PROBLEM: Every entry must appear in the answer exactly as written.
□ □ □ □ □ □ □
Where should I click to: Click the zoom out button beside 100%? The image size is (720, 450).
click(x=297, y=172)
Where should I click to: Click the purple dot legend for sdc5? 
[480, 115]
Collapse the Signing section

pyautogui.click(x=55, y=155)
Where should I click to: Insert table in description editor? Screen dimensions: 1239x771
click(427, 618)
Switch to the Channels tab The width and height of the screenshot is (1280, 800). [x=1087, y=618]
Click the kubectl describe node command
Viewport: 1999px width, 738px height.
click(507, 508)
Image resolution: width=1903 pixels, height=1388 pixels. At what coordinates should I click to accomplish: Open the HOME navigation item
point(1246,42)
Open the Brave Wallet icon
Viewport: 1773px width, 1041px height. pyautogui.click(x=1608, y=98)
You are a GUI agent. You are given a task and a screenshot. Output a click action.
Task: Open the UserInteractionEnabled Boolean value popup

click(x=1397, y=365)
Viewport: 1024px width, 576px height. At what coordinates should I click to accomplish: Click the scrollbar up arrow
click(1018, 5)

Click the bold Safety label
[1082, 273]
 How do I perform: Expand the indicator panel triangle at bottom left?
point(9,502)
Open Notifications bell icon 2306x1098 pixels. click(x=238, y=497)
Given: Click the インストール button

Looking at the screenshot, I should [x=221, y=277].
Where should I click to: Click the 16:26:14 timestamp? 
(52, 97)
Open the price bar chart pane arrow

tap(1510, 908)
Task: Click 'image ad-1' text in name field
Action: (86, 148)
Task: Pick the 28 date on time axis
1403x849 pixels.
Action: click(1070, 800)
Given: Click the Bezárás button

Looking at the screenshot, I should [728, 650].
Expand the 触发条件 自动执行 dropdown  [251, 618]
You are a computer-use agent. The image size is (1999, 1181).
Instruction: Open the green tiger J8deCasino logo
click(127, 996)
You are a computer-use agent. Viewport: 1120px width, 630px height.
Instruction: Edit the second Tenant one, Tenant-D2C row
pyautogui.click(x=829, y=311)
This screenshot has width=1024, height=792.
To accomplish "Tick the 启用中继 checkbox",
□ □ □ □ □ □ □
RESPONSE TO THE EXERCISE:
Where should I click to: Click the zoom out button beside 100%? The image size is (720, 450).
click(x=297, y=172)
Where should I click to: Click the purple dot legend for sdc5? 
[480, 115]
Collapse the Signing section

pyautogui.click(x=55, y=155)
Where should I click to: Insert table in description editor? Screen dimensions: 1239x771
click(427, 618)
Switch to the Channels tab The width and height of the screenshot is (1280, 800). [x=1087, y=618]
Click the kubectl describe node command
Viewport: 1999px width, 738px height.
click(507, 508)
Image resolution: width=1903 pixels, height=1388 pixels. At what coordinates should I click to accomplish: Open the HOME navigation item
point(1246,42)
Open the Brave Wallet icon
Viewport: 1773px width, 1041px height. pyautogui.click(x=1608, y=98)
You are a GUI agent. You are given a task and a screenshot. Output a click action.
Task: Open the UserInteractionEnabled Boolean value popup

click(x=1397, y=365)
Viewport: 1024px width, 576px height. At what coordinates should I click to accomplish: Click the scrollbar up arrow
click(1018, 5)

Click the bold Safety label
[1082, 273]
 How do I perform: Expand the indicator panel triangle at bottom left?
point(9,502)
Open Notifications bell icon 2306x1098 pixels. click(x=238, y=497)
Given: Click the インストール button

Looking at the screenshot, I should [x=221, y=277].
Where should I click to: Click the 16:26:14 timestamp? 
(52, 97)
Open the price bar chart pane arrow

tap(1510, 908)
Task: Click 'image ad-1' text in name field
Action: (86, 148)
Task: Pick the 28 date on time axis
1403x849 pixels.
Action: click(1070, 800)
Given: Click the Bezárás button

Looking at the screenshot, I should [728, 650].
Expand the 触发条件 自动执行 dropdown  [251, 618]
You are a computer-use agent. The image size is (1999, 1181).
Instruction: Open the green tiger J8deCasino logo
click(127, 996)
You are a computer-use agent. Viewport: 1120px width, 630px height.
Instruction: Edit the second Tenant one, Tenant-D2C row
pyautogui.click(x=829, y=311)
This screenshot has width=1024, height=792.
To accomplish "Tick the 启用中继 checkbox",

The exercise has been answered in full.